The troublesome burden of being an IP rights holder is starting to get to Square-Enix, who just can’t take it anymore. The publisher has announced the Collective, a sort of combination of Steam Greenlight and crowd-funding that’ll enable game devs to pitch ideas to the company. If, after 28 days, the game has gained enough support from the people then they’ll allow you to take the pitch to IndieGogo. Now you’re probably thinking that people can do that anyway so what the hell, Square-Enix? They can, that’s true. But Square are doing this so devs can pitch to work with “older Eidos IPs”.
It’s unlikely that we’ll see Arkane pitching for Thief Or Hitman, but Proteus Dev Ed Key could pitch a new Backyard Wrestling game. I’m just spit-balling, here. Take over, Square, before I go mad.

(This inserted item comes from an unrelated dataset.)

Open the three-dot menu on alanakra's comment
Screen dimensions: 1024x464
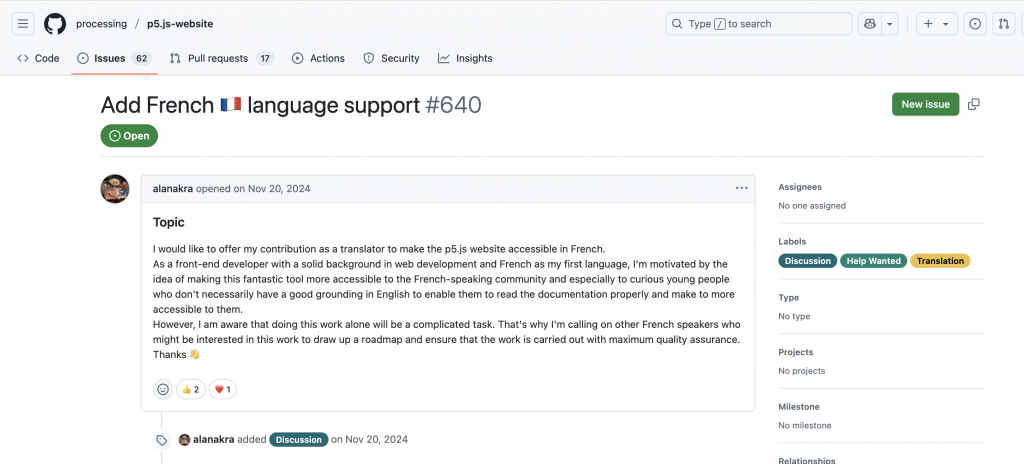pos(741,188)
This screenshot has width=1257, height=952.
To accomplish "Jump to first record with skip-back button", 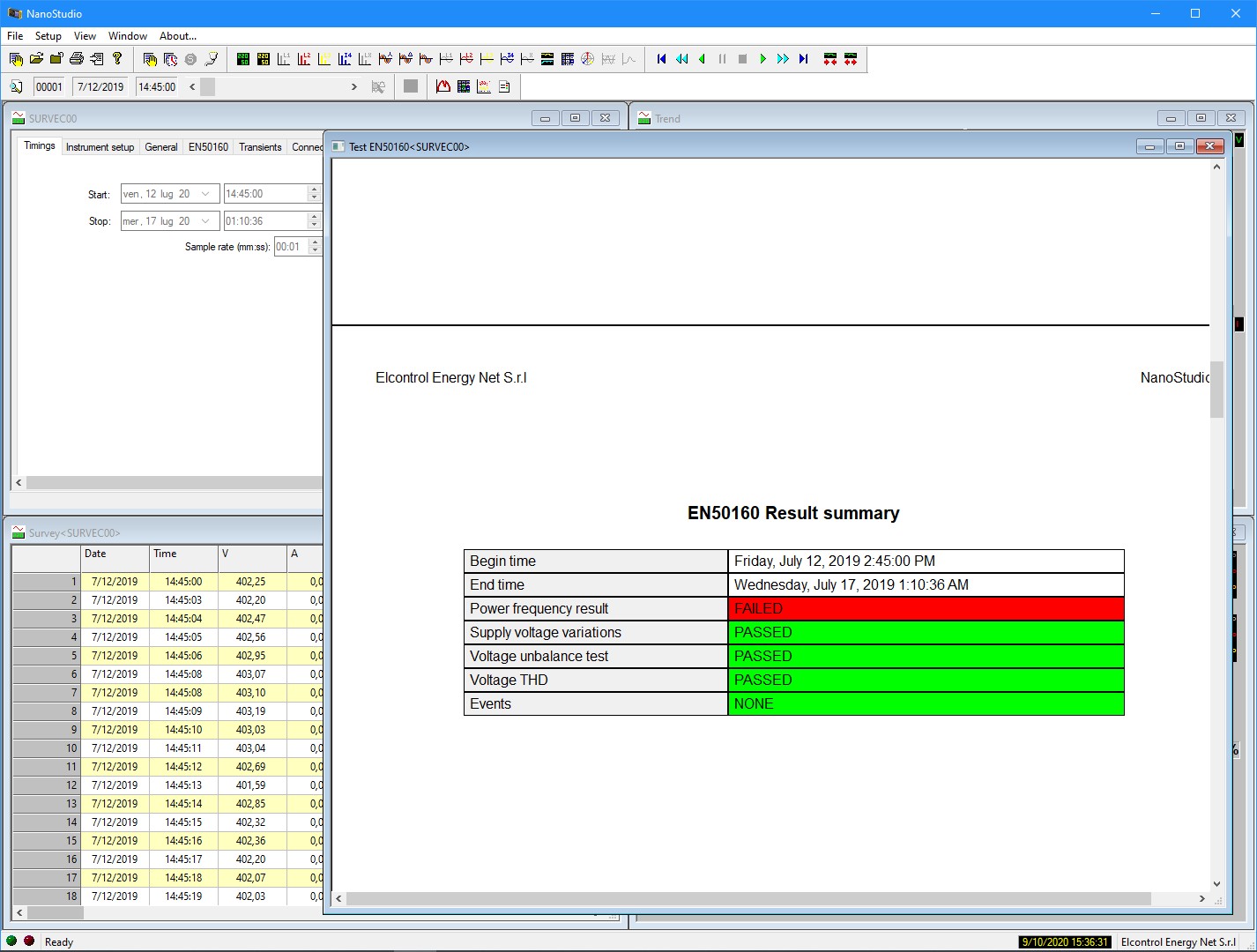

Each project pitch submitted goes through an evaluation phase to ensure ideas sit within the submission parameters, and if the community backs your ideas we’ll work with you on a due diligence process to give the community reassurance that you have the expertise and tools you need to create the game you’re planning to – plus we’ll use our experience of bringing games to market to help you work out how much you’ll need to raise to make it a reality.
So you pitch, the crowd votes, then you have to raise the money?
There’s a kernel of a good idea here, and maybe Square’s financial situation means they’re a bit scared financially back a game that’s been cleared by the Collective, but why does this has to be crowd-sourced at all? Why not just let indies come to you with ideas and you give them the yay or nay? Forcing this two-step public consultation seems to put a lot of burden onto the dev without any guarantee of a financial reward. As problematic as Greenlight is, at least the people on there can source opinions and earn money at the same time, but with this it’s a month of work to shape a pitch, then at least a month of work on IndieGoGo. There’s no suggestion of any financial risk or support on the publisher’s side whatsoever. There’s also no word on how any profits are split.
Square-Enix will release a few more detail at GDC Next, including a list of IPs people can pitch for. I hope they can clarify some of my concerns.